How many times has the following happened to you?

You go to a web site and it asks you to create an account. You fill out a form with all the obvious fields and hit submit. The page refreshes and shows you the form again.

Phone Number is required

Well, that’s annoying. There was no indication that the site needed your phone number. You prefer not to give out your phone number to every web site, but this one is run by a company you trust, so you scroll down and fill it out. You submit the form again.

Password is required

What the heck!? You already entered a password! You scroll down to the form and see that the fields are now empty. It turns out that even though you filled out the password fields the first time, after you missed the phone number they were cleared. You fill them out and submit the form again.

Username is not available

At this point you’re ready to throw your computer out the window. There are fewer things more frustrating than trying to get your data into the exact shape a web site wants, especially if it clears fields every time you fail.

Another annoyance: just about every time I order something online, right after I input my credit card information, I am presented with a spinner animation and the text “Do not hit the back button or refresh your browser!” It’s terrifying that a company that is taking my money over the Internet can’t handle me refreshing the page without charging my card twice.

The sad thing is that both of these problems are totally solvable. In fact, they’ve been easy to solve for over a decade. Yet you still see them all the time.

Lessons from Live Reloading

Recently I spent some time playing with Ember App Kit. Ember App Kit is a suggested project structure for your applications built by Stefan Penner (and a bunch of other awesome developers). It’s really great and if you’ve never tried it out you should![1]

One feature Ember App Kit includes out of the box is support for connect-livereload, which automatically reloads your changes in your browser whenever you save a file.

It sounds like a minor thing, but after using it for a few hours having to manually hit Cmd-R feels like a chore. It’s a great little productivity booster.

Live Reload also has a side effect: it encourages you to make your application refresh resistant.

In my application I had a multi-step wizard where you had to enter many form fields at once, and I found it so frustrating to have all my form data pulled out from underneath me every time I hit save.

The frustration led me to persist the form data temporarily in localStorage. Once I did that, every time my application refreshed it looked exactly the same as it did before. It was probably a grand total of 10 minutes of work, and my application was much more resilient for it.

The Refresh Test

A great experiment to perform on a Javascript heavy application is to simply refresh the page and see where you end up. Does it look the same as before? Did you lose any work?

Users will put up with losing a small amount of state on refresh, for example if they’d expanded a menu and it’s suddenly collapsed, but you should never throw away what they were working on.

One thing I love about Ember.js is that its router makes you think in terms of URLs, which gives you a great head start for handling refreshes and the dreaded back button.

Many people think of URLs as files, because in the past requesting a path like profile.php?id=eviltrout meant you really wanted a file on the server called profile.php with the parameter eviltrout.

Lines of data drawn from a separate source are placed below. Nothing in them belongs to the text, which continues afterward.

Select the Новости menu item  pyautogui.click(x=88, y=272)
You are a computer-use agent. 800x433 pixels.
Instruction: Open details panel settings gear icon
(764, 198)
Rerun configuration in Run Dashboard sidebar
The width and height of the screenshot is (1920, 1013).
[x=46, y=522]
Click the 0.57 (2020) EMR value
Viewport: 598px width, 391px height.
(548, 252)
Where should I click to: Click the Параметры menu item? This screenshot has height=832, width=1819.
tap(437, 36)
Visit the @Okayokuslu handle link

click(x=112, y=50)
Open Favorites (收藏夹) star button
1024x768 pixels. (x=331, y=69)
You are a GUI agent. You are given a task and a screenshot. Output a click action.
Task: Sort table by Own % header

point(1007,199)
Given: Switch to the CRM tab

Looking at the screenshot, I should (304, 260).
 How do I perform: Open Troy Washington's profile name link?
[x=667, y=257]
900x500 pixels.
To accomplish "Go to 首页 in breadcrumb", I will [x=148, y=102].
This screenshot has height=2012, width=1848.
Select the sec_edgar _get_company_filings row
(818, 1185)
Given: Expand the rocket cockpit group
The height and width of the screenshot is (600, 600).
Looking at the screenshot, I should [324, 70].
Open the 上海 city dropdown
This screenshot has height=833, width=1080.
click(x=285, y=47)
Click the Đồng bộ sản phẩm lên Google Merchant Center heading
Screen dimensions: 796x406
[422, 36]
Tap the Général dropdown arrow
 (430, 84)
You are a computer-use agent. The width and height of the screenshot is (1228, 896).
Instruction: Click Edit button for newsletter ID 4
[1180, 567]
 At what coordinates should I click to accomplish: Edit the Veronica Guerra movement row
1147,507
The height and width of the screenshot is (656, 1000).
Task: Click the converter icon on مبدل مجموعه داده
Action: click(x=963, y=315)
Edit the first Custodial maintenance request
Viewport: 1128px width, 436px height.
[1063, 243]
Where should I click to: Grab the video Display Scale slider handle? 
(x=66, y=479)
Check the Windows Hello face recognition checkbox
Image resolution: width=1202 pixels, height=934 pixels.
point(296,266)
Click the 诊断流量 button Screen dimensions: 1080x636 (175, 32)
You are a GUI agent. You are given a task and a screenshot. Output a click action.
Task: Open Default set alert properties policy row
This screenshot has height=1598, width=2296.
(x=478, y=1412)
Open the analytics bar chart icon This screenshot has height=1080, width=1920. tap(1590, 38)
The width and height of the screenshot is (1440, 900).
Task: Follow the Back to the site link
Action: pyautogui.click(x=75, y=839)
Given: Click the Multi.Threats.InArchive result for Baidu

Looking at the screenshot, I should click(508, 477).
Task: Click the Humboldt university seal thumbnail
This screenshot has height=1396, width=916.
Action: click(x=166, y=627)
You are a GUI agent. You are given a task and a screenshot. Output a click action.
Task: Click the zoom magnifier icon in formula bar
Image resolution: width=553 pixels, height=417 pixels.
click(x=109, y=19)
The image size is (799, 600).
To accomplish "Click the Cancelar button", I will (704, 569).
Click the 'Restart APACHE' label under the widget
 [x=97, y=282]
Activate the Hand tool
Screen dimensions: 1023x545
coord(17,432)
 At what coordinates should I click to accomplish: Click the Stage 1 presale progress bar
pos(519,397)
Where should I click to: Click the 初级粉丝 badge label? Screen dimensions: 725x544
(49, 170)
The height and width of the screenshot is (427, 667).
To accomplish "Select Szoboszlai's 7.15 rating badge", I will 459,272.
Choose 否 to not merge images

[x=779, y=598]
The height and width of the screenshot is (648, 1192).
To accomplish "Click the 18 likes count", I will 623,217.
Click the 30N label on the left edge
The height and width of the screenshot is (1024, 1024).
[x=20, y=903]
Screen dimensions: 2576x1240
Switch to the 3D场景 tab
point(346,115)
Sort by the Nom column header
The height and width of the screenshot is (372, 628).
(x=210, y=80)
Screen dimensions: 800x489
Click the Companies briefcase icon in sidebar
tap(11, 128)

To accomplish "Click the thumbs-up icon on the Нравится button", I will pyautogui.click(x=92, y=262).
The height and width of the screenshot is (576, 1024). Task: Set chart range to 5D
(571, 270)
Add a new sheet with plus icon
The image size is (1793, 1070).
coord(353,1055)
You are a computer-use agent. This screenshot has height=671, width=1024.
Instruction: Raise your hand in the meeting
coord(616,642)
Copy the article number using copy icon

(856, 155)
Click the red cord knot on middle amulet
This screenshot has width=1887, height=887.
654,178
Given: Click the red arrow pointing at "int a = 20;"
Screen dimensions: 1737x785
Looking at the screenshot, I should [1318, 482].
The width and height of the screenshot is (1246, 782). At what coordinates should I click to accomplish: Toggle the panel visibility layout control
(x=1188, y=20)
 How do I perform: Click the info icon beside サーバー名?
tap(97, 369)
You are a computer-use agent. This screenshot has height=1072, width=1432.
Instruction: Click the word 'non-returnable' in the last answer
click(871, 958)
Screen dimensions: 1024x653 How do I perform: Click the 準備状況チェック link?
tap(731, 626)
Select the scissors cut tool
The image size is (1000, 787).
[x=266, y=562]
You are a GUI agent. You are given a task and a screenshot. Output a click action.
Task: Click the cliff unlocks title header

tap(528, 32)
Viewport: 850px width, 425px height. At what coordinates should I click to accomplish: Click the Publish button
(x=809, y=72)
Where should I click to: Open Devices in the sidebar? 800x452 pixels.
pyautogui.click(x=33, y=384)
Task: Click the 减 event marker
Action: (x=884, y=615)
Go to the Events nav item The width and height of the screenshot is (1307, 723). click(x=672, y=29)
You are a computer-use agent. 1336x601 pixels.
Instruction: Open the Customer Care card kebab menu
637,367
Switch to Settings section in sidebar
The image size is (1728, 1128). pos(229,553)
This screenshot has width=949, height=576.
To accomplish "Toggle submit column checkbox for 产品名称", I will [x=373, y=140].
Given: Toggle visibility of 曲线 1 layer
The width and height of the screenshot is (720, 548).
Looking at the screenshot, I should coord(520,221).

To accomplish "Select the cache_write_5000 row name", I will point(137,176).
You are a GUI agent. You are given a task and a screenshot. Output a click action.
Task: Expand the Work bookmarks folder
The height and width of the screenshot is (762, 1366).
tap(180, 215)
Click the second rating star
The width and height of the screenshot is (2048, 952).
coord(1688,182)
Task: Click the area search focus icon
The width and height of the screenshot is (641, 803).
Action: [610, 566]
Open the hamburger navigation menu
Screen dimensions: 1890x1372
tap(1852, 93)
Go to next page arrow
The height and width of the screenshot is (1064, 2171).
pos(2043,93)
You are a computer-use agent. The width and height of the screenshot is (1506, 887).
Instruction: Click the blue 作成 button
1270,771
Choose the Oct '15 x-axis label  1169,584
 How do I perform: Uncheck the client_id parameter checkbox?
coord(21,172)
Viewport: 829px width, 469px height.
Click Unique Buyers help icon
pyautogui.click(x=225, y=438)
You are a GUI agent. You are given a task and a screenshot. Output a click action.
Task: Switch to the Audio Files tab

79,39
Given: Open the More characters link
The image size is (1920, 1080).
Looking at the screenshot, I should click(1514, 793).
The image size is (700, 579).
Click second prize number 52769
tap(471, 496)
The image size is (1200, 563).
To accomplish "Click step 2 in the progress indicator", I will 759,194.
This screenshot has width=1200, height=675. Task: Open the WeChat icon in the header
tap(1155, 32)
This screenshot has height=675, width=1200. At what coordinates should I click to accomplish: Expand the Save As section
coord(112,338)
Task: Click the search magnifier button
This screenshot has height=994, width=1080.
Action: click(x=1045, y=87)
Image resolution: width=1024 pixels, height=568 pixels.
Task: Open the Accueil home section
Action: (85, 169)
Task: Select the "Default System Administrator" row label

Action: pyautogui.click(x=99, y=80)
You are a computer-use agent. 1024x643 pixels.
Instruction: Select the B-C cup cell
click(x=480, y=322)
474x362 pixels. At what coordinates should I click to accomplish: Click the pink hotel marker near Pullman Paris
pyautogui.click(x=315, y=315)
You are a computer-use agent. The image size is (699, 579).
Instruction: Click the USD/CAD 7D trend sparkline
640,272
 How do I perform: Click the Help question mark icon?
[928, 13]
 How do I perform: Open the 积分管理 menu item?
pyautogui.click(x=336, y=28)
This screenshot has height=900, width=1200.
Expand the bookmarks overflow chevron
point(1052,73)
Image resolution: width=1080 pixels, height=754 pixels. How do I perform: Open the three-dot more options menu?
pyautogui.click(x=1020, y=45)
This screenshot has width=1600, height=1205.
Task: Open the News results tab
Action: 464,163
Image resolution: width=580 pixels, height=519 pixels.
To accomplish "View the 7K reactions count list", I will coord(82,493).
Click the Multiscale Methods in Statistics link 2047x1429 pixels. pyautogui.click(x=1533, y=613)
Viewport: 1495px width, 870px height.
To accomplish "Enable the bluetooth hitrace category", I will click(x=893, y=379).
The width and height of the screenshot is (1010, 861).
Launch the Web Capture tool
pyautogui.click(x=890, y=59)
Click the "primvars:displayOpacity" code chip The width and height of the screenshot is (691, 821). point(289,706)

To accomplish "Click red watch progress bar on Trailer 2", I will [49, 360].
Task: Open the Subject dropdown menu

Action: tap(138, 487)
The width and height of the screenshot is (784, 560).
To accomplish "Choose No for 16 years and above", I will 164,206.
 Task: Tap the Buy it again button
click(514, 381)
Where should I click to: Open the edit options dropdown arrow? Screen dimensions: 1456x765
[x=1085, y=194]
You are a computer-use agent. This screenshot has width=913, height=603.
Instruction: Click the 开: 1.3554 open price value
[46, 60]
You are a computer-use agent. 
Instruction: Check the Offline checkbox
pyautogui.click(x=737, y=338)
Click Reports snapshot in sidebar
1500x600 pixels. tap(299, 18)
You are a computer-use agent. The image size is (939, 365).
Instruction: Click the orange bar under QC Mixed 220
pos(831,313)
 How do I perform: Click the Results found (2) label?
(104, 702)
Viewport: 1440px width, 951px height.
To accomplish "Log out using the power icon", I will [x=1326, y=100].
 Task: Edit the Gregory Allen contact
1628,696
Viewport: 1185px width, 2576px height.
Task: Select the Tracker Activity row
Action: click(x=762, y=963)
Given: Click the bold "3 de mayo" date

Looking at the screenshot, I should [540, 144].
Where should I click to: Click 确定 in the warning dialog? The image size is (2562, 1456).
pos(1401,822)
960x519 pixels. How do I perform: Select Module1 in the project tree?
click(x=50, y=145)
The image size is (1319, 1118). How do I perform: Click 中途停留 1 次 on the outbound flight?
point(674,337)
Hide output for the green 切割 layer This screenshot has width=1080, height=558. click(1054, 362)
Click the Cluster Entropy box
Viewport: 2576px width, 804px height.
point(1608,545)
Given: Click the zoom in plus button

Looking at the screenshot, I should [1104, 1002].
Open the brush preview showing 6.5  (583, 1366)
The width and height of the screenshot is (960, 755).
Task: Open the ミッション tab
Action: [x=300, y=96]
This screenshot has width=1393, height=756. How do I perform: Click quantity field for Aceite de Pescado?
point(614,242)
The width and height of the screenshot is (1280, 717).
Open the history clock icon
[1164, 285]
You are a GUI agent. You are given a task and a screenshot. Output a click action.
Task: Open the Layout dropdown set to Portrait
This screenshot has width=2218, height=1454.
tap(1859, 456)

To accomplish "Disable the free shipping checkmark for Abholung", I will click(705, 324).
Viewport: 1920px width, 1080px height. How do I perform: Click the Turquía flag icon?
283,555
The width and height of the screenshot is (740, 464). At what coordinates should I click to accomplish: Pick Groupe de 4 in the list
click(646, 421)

I find it’s better to think of a URL as the serialized state of your application. A path of /profiles/eviltrout should mean “I’m viewing eviltrout’s profile.”

If you’re building a Javascript application and the URL is not changing as your users navigate around, that is practically begging to give them a bad experience at some point. Not only can they be easily frustrated if they hit the back or refresh buttons, but they won’t be able to bookmark or share links with others.

I’m not suggesting that the URL contain every possible interaction a user can make; if you do that you will end up with a huge headache and a meaningless URL. Instead, you should focus on the most important things a user will want to see when the page is refreshed. For example, on Discourse we maintain a user’s scroll position in a topic by changing the URL as they scroll.

Going forward, I’m going to make sure that all my applications handle refreshing elegantly and I recommend you do too! If you’re interested in more on this topic, Tom Dale has a great talk on this called Stop Breaking the Web.


1. If you’re a fan of using bleeding edge stuff, check out Stefan Penner’s ember-cli and Jo Liss’ broccoli. Ember App Kit works well today but those projects are a glimpse of the future of where Ember development is headed.